AD: Your upcoming film The Hate U Give, takes this sentiment to the next level, addressing key ideas of race, class and gender. What drew you towards the story and how did you prepare yourself to confront the themes of the film?
SC: I read Angie Thomas’ book before I knew it was going to be made into a movie. I loved the book, especially how it humanised all of these situations that we see on the news, filtered through how the media wants us to see it. We can never really form our own opinion, because we are sort of forced to believe what we’re shown. Hearing this story through a young girl’s words… it makes you feel the situation in such a different way. I wanted to be a part of it in any way that I could, and I do know that it’s such an important film for so many people. For my character specifically, the reason that this character exists – who is ignorant and doesn’t recognise her privilege – she exists because there are people in the world like her. That’s one of the reasons we really hope that people watch it.

“When you’re like a young girl and you’re developing, it’s not always about falling in love and needing the perfect person and having a fairytale. This girl is trying to survive, and that’s what’s really powerful about it.”

AD: Also, you have The Short History of Long Road coming out in 2019, which dives into the ideas of self-discovery and familial relationships. How do you totally immerse yourself in such an emotionally varied and complex role?
SC: For me, growing up in the way I have, this character was the best way that I could represent self-discovery in a young girl, in a very un-glamourised world and situation. It’s a very interesting story. She grew up in a van with no one but her dad, her mum left when she was a child, something tragic happens and then she’s by herself. So she’s living her life completely alone. It was an emotional roller-coaster. I dyed my hair for the film, we wore no makeup for the whole movie. Cinematically, it’s so beautiful and so stripped down, which really works with the script.

AD: How did you prepare for the role?
SC: So the director, Ani Simon-Kennedy, she’s a new director and just a force to be reckoned with, she gave me these films to watch. I watched a lot of films by Agnès Varda, such as Vagabond, and I watched Kelly Reichardt’s Wendy and Lucy. They were all stories of these women being deserted in very isolated situations – different from our story, they end very tragically. Ours is more hopeful, which I also really liked. My favourite thing about it was that there aren’t many roles out there for my age that aren’t overly sexualised either. When you’re like a young girl and you’re developing, it’s not always about falling in love and needing the perfect person and having a fairytale. This girl is trying to survive, and that’s what’s really powerful about it.
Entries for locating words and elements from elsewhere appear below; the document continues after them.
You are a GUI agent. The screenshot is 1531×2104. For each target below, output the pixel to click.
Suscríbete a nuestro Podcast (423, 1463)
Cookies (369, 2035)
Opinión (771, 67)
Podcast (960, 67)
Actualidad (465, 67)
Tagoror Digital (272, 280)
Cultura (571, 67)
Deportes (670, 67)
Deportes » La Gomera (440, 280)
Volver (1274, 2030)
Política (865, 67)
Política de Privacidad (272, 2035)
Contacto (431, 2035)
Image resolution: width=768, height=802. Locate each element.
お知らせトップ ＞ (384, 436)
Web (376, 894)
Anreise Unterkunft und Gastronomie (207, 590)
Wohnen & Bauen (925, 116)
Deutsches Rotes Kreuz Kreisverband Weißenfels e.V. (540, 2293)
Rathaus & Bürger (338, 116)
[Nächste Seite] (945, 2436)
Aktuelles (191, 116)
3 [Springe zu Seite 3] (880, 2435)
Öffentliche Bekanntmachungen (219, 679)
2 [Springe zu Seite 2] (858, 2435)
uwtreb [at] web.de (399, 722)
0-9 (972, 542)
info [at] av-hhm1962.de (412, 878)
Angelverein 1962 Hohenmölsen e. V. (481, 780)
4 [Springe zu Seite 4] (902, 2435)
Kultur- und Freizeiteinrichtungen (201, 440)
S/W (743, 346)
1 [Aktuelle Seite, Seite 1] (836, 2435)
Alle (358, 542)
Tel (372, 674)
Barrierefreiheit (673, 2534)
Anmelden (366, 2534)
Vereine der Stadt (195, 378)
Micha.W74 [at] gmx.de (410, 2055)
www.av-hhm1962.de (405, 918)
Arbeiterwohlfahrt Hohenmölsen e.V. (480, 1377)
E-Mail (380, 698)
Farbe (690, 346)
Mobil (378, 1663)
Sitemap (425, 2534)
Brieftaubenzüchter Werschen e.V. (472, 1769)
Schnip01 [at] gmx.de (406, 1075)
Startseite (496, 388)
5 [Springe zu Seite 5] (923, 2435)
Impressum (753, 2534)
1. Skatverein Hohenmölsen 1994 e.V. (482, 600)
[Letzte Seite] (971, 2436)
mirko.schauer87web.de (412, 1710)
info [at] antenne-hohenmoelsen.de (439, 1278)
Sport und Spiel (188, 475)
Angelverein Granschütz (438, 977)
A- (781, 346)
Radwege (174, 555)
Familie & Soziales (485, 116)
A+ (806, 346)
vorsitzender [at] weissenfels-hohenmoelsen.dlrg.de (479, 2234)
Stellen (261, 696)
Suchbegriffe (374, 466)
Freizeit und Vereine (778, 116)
AD: How do you balance the demands of your singing and acting careers? How do you approach the idea of self-care?
SC: When you’re twelve years old, it’s so easy to be like, “I want to be an actress and a singer, let’s do it all!” because your metabolism is up, you don’t need an espresso, your body is like, go, go, go! And then… you go through puberty and things start to slow down, you can’t run as fast… I’m nineteen, but still [laughs]. I’m lucky that I have a great group of people that I surround myself with that have always supported me and told me when to rest and take some time out. There’s just a big world out there, and we’re so small. But definitely the past few years have been harder than the years before, because I’m that kind of girl that will work until they physically pull me off set or out of the studio. I am very passionate and a perfectionistic in many ways… but I always want the best of what I can offer, and I think that’s a blessing and a curse.

The Hate U Give is out 19th October 2018.